First, there is Joseph Franklin, the old man who died in the library. His document is a confession of guilt related to wartime events in Prague and Helen, chillingly, stumbles across evidence of the result of his actions.

Secondly, there is a letter written by Sir David Ellerby to his wife in 1637. He tells of helping, out of Christian Duty, an old woman he found ill by the roadside, and he recounts the story she told him as she lay dying. Her meeting with Melmoth was the culmination of her trial as an unrepentant religious Dissenter "who kept John's Gospel in the common tongue" at the time of Queen Mary ("Bloody Mary"). Her terror of being burned to death for her religious beliefs, and Melmoth's crafty arguments, had caused her "great sin."

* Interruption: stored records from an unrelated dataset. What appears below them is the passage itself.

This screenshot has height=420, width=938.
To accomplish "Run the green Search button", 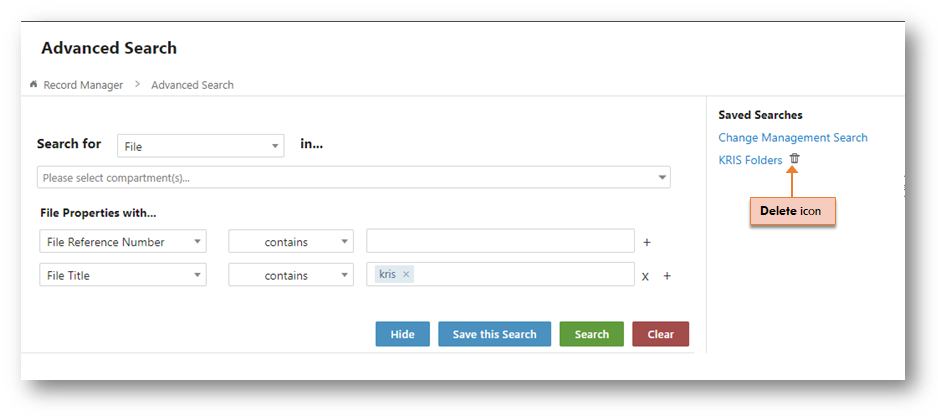I will pyautogui.click(x=592, y=334).
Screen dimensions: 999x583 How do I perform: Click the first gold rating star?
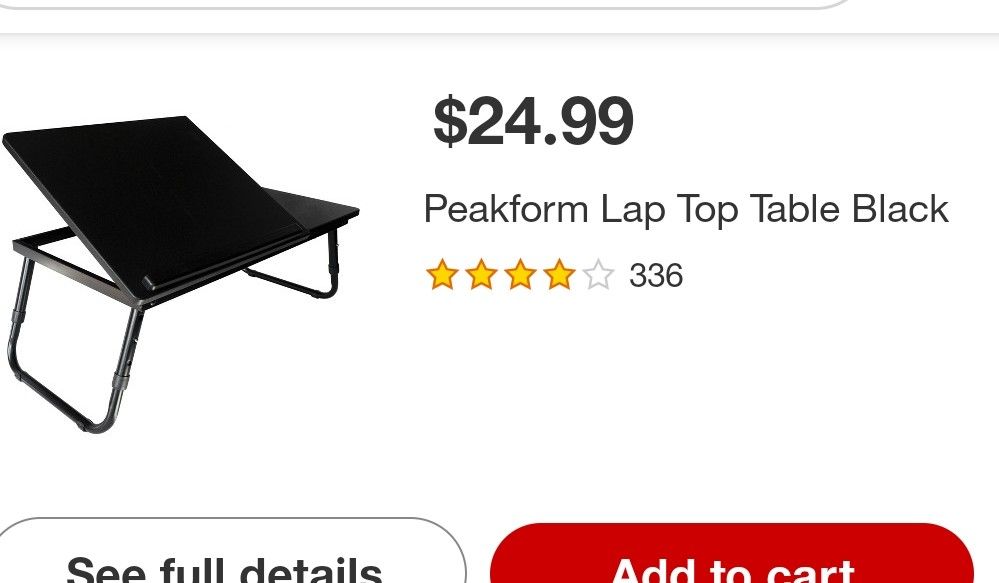442,275
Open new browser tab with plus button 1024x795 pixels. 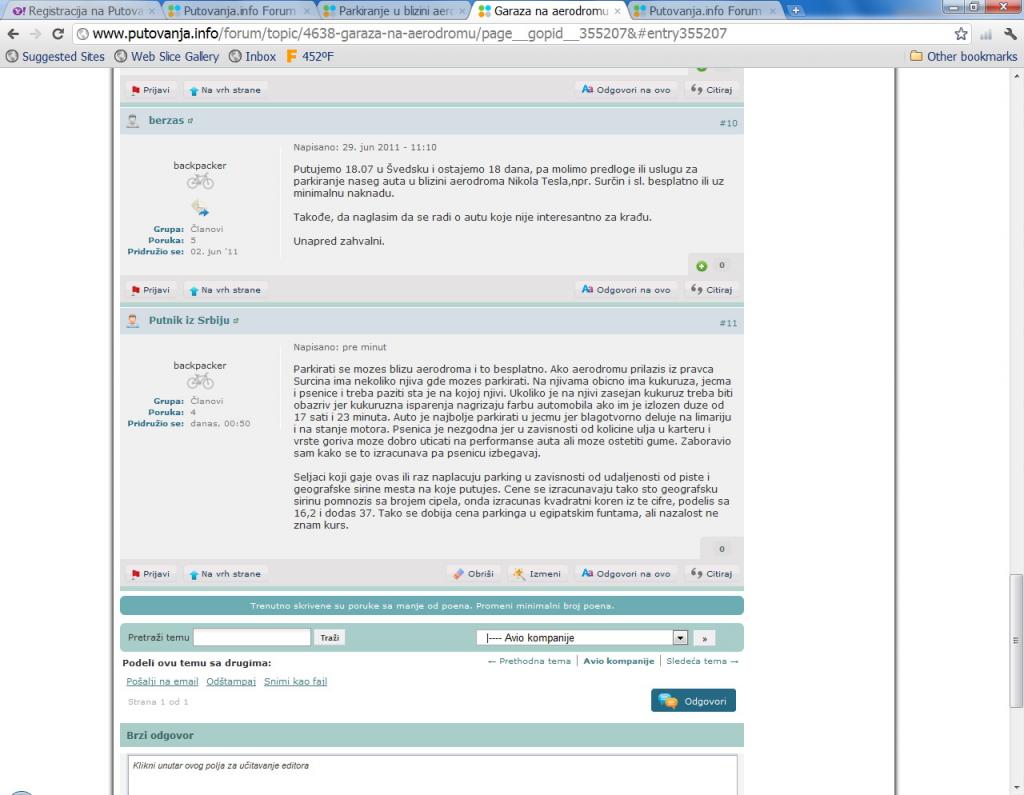[x=796, y=11]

A third document, "The Cairo journal of Anna Marney 1931," tells of two brothers growing up as Turkish nationals in Cairo and of their signing of papers, as "humble bureaucrats" in a minor government department, which caused the suffering and deaths of Greek/Armenians with whom the Turks were at war. The confrontation between one of the brothers, "Nameless," and Melmoth is terrifying and harrowing, and it becomes a terrible (and timely) reminder to the reader of his father's words: "My son, beware the pride of nations."

Ultimately, there is Helen's story, the revelation of her own guilty secret and her own reason to be aware of Melmoth as an ever-present, dark shadow. Helen's is a story of a love affair with a young man in Manila, and of the unbearable pain of a dying woman. Perry weaves this story with colourful and gripping skill into ongoing events in Helen's life in Prague, and ends it with the resolution of her guilt.

But Perry and Melmoth are not quite finished with us: "Look! It is midnight on the Vltava. The banks are white with sleeping swans and ice that creeps from east to west." There, in the empty city, is a lonely solitary figure "gazing down into the river, with an eternal, an absolute solitude! Think of a black ship adrift in a windless calm—think of the last star burning in an empty sky! ...you know her, you have been waiting for her." How could she not be there when the ills of the world are still unresolved?